I first enrolled in a technical college to study shop window design and decoration, and after I graduated I went off to New Zealand, where I worked as a window dresser for a while. When I got back to the Netherlands, I worked a series of odd jobs, including bar work, working in several restaurant kitchens, and various catering gigs. I somehow ended up working as a front desk receptionist at [broadcaster/entertainment company] RTL, and was soon promoted to head of reception. My co-workers taught me how to use a computer, as well as other skills. The company apparently thought I had potential, and when they offered me a job as a secretary I decided to take a course in business correspondence at the Schoevers secretarial college.
Then I met my husband, and we ended up moving to Lelystad and had two children together. I continued to work throughout my marriage, initially as an administrative assistant and front desk coordinator at Welzijn Ouderen Lelystad. That organisation eventually became part of the social services provider Stichting Welzijn Lelystad. I took care of the children and also worked part-time. On my days off, my kids and I would do fun things together. I’m happy to say I could really give them my full attention.
My husband had taken a number of courses over the years, and when the children got a bit older, he suggested that I too should get back into education in some capacity. He did a really good job of encouraging me, and I decided to enrol in teaching assistant training.
While I was doing my work placement, many of the parents would think I was the teacher, as I was older than most of the actual teaching staff there. There was something funny about working as an assistant when I already had all this life experience under my belt. I remember there was this one mum who took her kid to school for the first time. She wanted to stick around for a bit until she saw her child was OK and playing contentedly, so she could leave the classroom with peace of mind. I completely understood how she felt, whereas a young teacher might have asked that lady to leave.
I’ve been a part-time teaching assistant for the past five years, working two days a week, but this past year I worked as a teacher in the nursery class.
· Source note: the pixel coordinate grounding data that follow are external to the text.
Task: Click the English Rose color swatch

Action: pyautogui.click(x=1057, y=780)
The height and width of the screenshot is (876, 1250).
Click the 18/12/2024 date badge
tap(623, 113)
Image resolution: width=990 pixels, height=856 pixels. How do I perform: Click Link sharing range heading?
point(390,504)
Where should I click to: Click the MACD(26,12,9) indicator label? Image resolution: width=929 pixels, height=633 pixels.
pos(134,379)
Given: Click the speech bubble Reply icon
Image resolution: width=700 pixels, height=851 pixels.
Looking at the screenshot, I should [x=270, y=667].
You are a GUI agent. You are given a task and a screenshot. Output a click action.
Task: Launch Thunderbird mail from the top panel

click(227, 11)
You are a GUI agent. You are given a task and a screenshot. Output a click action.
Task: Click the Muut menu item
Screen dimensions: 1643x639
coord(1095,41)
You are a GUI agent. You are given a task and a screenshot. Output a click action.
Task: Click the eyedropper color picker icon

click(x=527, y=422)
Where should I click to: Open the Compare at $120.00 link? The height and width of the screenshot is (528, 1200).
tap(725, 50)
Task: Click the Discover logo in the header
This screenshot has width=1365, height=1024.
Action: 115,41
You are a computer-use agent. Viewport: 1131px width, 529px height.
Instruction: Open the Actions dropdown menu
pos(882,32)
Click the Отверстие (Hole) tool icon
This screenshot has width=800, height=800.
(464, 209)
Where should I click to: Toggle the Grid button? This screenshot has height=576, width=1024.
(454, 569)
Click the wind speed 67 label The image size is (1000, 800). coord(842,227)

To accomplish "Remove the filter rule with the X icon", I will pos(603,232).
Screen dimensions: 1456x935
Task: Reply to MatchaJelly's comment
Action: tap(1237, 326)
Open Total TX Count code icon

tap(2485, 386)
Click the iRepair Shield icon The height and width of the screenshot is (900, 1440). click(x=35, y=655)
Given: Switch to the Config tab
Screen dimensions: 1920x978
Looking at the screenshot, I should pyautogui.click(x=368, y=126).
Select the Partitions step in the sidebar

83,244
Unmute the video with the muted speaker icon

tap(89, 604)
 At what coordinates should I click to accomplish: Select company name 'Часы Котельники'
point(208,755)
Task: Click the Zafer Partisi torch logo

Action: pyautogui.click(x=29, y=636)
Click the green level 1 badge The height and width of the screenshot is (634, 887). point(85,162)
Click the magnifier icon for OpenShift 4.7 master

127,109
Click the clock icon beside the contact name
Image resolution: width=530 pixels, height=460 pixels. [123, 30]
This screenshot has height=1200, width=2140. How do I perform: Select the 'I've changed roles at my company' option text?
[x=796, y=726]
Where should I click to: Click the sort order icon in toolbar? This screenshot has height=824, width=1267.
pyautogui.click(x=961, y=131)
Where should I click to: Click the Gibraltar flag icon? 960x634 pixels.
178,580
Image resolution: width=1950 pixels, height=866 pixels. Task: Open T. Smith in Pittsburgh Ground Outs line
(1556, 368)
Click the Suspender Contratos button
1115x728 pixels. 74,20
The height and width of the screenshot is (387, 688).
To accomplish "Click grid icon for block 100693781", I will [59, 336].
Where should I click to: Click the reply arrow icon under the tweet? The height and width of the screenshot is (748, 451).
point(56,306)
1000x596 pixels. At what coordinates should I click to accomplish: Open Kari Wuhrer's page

I started out with nine children, and I’m currently in charge of 18 pupils! I’d actually rather work as a teaching assistant than a teacher, and would prefer a smaller group. My job is to pay extra attention to the children in the classroom who really need it.
On the other days of the week I work at Welzijn Lelystad. After working as a receptionist and then as a volunteer for VoorleesExpress (service for children with language delays), I ended up taking a job as a project assistant at Huis voor Taal (HvT). It means my week is pretty full on, but I really support what the Huis voor Taal project stands for and, as a lifelong learner myself, I love seeing adult education in action. It’s important for people to learn in a caring, safe and fun environment, and it’s wonderful to see people from so many different countries gathered together in a classroom to learn the Dutch language. I also find it important to get along with the project managers. I’m responsible for managing volunteer records and attend team meetings where I share ideas on adult education practices and also provide input on the best way to organise the language courses. We also try out new games and other forms of play together, and evaluate the suitability of books for classroom use. I help out during the summer months, when the Huis van Taal section of the library is closed due to a lack of volunteers, just so that HvT can stay open for people who want to learn Dutch or may have other questions.
As well as being curious by nature and loving to learn new things, I also like a bit of variety and don’t want to end up like my mother who did the same work for 40 years of her life. She may have been perfectly content doing that, but I know it wouldn’t suit me.
I remember receiving a bouquet of flowers when I’d been working as a receptionist at Welzijn Lelystad for 12.5 years. Although I obviously appreciated the gesture, it caught me off guard. I was shaken out of my complacency, and decided I wanted to do something different rather than simply marking time until my retirement. That’s how I ended up at Huis van Taal.